An operator satisfying the CareGuard Invariant can demonstrate, for any Consequential Clinical Decision: the AI recommendation as generated; the QHR's identity (NPI), credential type, and review timestamp establishing contemporaneity for SB 1120 and Joint Commission/CHAI purposes; the QHR's clinical determination and independent basis where required; Watchtower evaluation results; whether a Patient Safety Override was triggered; and that the record has not been altered since sealing.

Patient Safety Override Architecture When WT-CLINICAL-02 triggers a Patient Safety Override: (a) the AI system's output is immediately blocked -- no further processing of the AI recommendation occurs; (b) a Patient Safety Override Audit Trace is generated immediately with patient_safety_override set to true, the specific safety condition identified, and a UTC timestamp sealed with an RFC 3161 TimeStampToken; (c) the Clinical Escalation Authority is alerted immediately; (d) the Clinical Escalation Authority's response -- including the responding clinician's identity, response timestamp, and clinical disposition -- MUST be recorded in the CareGuard Audit Trace within the operator's configured maximum response time; (e) no further AI-assisted processing of this interaction MAY occur until the Clinical Escalation Authority has documented a clinical disposition. The Patient Safety Override architecture prevents the failure mode documented in published adverse event reports involving AI clinical systems: a patient safety concern detected by an AI system that was communicated as a recommendation rather than as an immediate interrupt, resulting in delayed clinical response. OMP's HARD_BLOCK mechanism ensures Patient Safety Override conditions interrupt the AI pipeline, not merely flag it.
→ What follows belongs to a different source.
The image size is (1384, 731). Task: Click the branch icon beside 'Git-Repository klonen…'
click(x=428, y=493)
Clinical Proof-Point as Regulatory Evidence The OMP Proof-Point artefact for a clinical deployment MUST include, for each Consequential Clinical Decision: the full CareGuard Audit Trace including the AI recommendation as generated; the QHR review record; the Watchtower evaluation log; chain integrity proof (SHA-256 Merkle root and chain path); and the RFC 3161 TimeStampToken verification output from the OMP Reference Validator , confirming the temporal anchor that establishes contemporaneity. This artefact is self-contained: a state insurance regulator, CMS auditor, Joint Commission reviewer, plaintiff's attorney, or expert witness can verify its integrity using only the OMP Reference Validator and the Timestamp Authority's public key material, without access to the operator's infrastructure. For SB 1120 adverse determination appeals, the CareGuard Audit Trace provides: documentation of independent QHR review (SB 1120 requirement); RFC 3161 timestamp proving contemporaneity; qhr_independent_basis documenting independent clinical judgment; and the three-layer integrity architecture proving the record has not been altered.
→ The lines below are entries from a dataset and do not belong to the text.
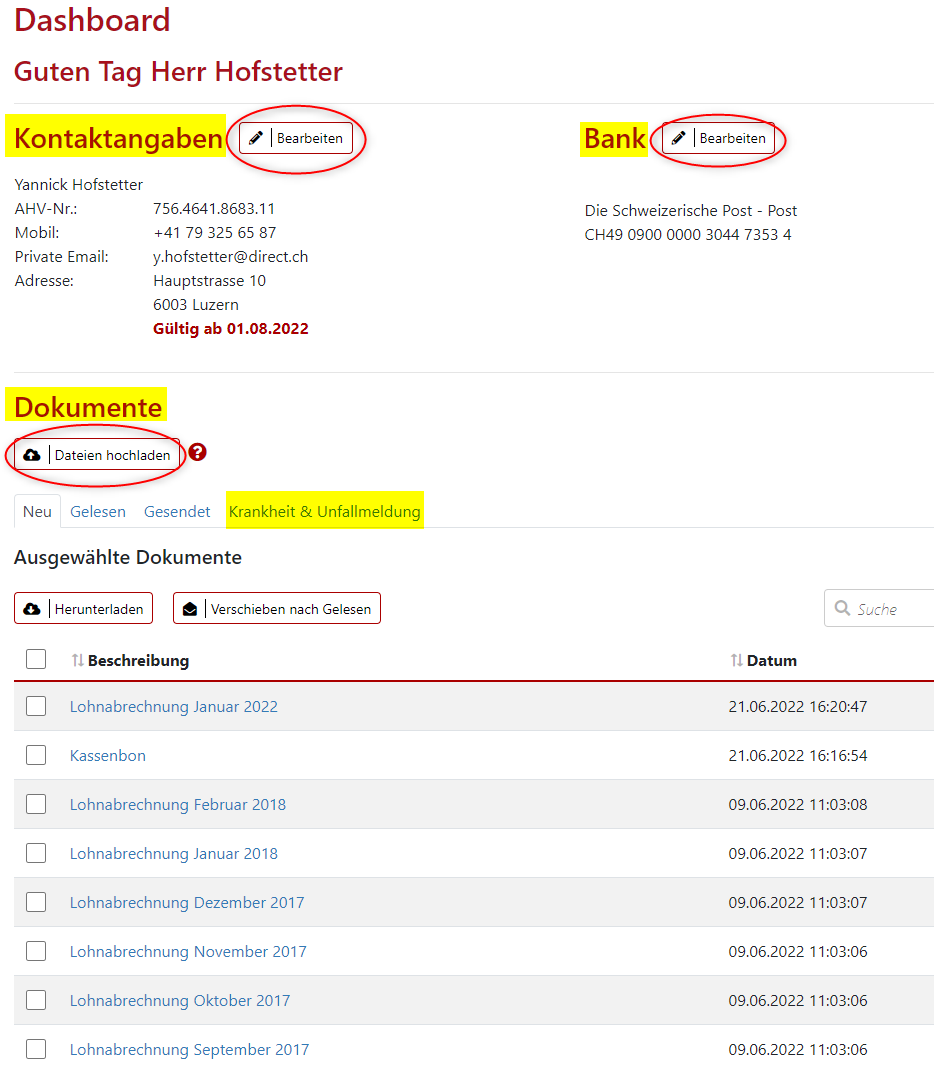Viewport: 934px width, 1073px height.
Task: Switch to the Gelesen tab
Action: [98, 512]
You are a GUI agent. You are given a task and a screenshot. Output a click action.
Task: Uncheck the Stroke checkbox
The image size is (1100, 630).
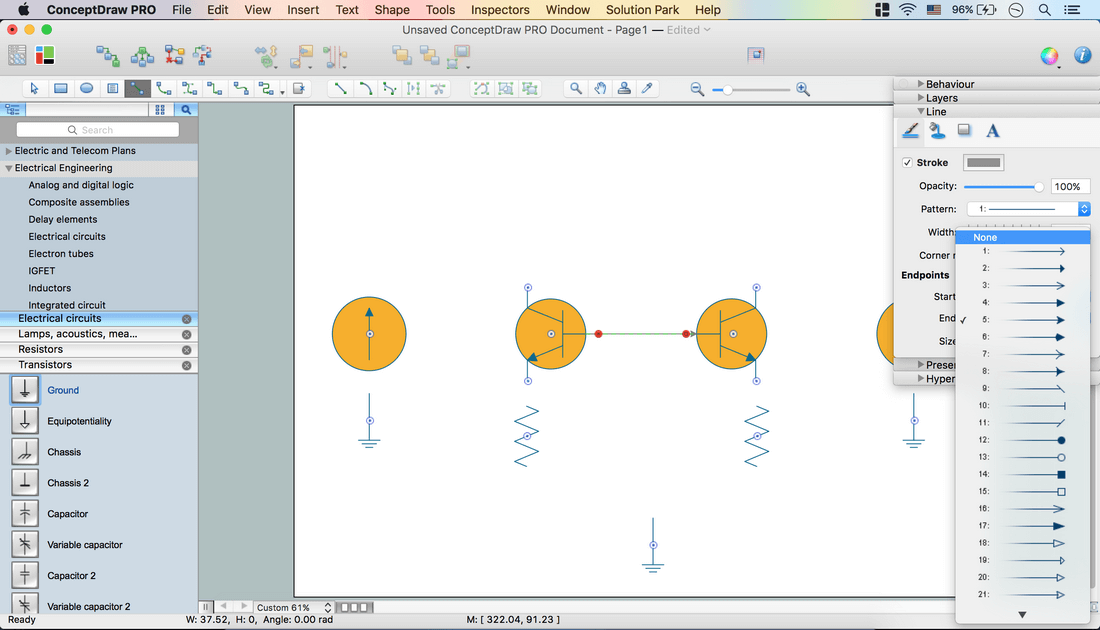click(x=907, y=162)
Security Considerations The security considerations of apply in full. Patient data sensitivity: CareGuard Audit Traces will routinely contain or be associated with Protected Health Information (PHI) under HIPAA. Operators MUST implement HIPAA-compliant safeguards for Audit Trace storage, access, and disclosure. QHR identity integrity: The qhr_npi field MUST reflect the NPI of the actual clinician who reviewed the AI recommendation. Operators MUST implement technical controls to prevent NPI assignment without the clinician's authenticated action. The review_timestamp MUST be set by the OMP pipeline at the time of the QHR's authenticated review action. Patient Safety Override integrity: The patient_safety_override field MUST be set by the OMP Watchtower framework, not by the operator's application layer. Operators MUST NOT implement mechanisms allowing the patient_safety_override flag to be unset after being set by WT-CLINICAL-02. Confidence floor integrity: Changes to the clinical confidence floor MUST be treated as configuration changes requiring the same governance approval as clinical protocol changes, and MUST generate a WT-CLINICAL-05 anomaly record.

IANA Considerations This document has no IANA actions.